Municipales : Aurore Bergé appelle le RN à se retirer là « où LFI peut gagner »

Ce lundi, la ministre Aurore Bergé a exhorté Jordan Bardella à concrétiser son « cordon sanitaire ». Elle a suggéré au Rassemblement national de se retirer des villes où La France insoumise pourrait l’emporter. Cette déclaration a immédiatement provoqué l’indignation des élus insoumis.
L’approche des élections municipales des 15 et 22 mars a ravivé les tensions entre la majorité et les oppositions. Invitée sur BFMTV ce lundi 23 février, Aurore Bergé a lancé un appel direct au président du Rassemblement national (RN). La ministre déléguée à l’Égalité entre les femmes et les hommes souhaite que le parti à la flamme clarifie sa position. Selon elle, Jordan Bardella doit agir pour empêcher les victoires de La France insoumise (LFI). Elle a ainsi demandé le retrait des candidats RN dès le premier tour dans les secteurs où les Insoumis peuvent gagner.

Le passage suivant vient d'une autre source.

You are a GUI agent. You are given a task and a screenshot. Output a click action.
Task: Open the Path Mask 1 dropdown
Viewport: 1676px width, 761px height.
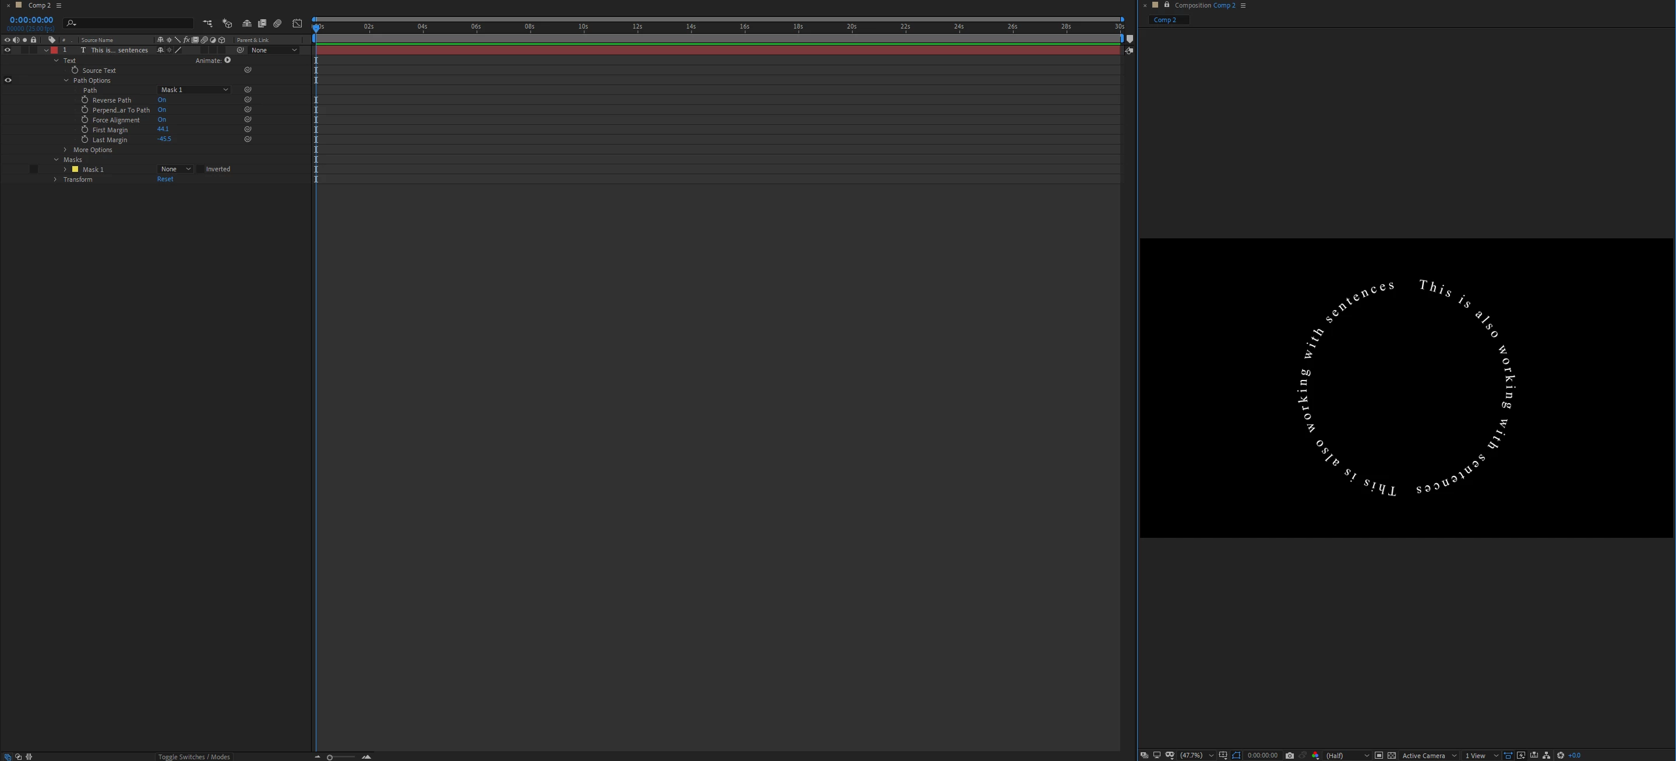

L’invocation du cordon sanitaire
Cette proposition a fait suite aux déclarations de Jordan Bardella datant du 18 février dernier. Après la mort de Quentin Deranque – un militant lyonnais de 23 ans, lynché le 12 février à Lyon –, le leader du RN avait appelé « à constituer un cordon sanitaire pour isoler La France insoumise ». Aurore Bergé s’est appuyée sur cette volonté affichée pour justifier sa requête.
« Si vraiment [Jordan Bardella] veut mettre en place le cordon sanitaire, il y a une chose très simple à faire : retirer ses candidats dans les villes où LFI peut gagner et où il sait pertinemment que le RN n’a aucune chance », a-t-elle ainsi lancé sur BFMTV. Appelant chacun à assumer ses responsabilités, Aurore Bergé a réaffirmé la stabilité de sa ligne politique : « Ni RN, ni LFI – jamais. Ni l’un ni l’autre. »

Une charge virulente contre La France insoumise
En outre, elle a reproché au parti de Jean-Luc Mélenchon d’être devenu, en 2026, un parti « antisémite » et qui « prône la violence », le qualifiant même de « secte ». Elle a également mentionné « un parti de haine à l’encontre de notre pays, à l’encontre de nos valeurs, à l’encontre des fondamentaux qui sont les nôtres ».
La représentante du gouvernement a ensuite dénoncé l’absence de remords et de remise en question chez les Insoumis, cette critique faisant suite au décès de Quentin Deranque. Pour Aurore Bergé, LFI « sert de marchepied électoral, de manière évidente et totalement décomplexée, à l’extrême droite ».
La ministre a également justifié sa démarche par l’existence d’alliances locales entre le Parti socialiste et le mouvement de Jean-Luc Mélenchon. Aurore Bergé a ainsi déploré le fait que cela « ne suffit pas » aux socialistes pour dire « on arrête » avec les Insoumis.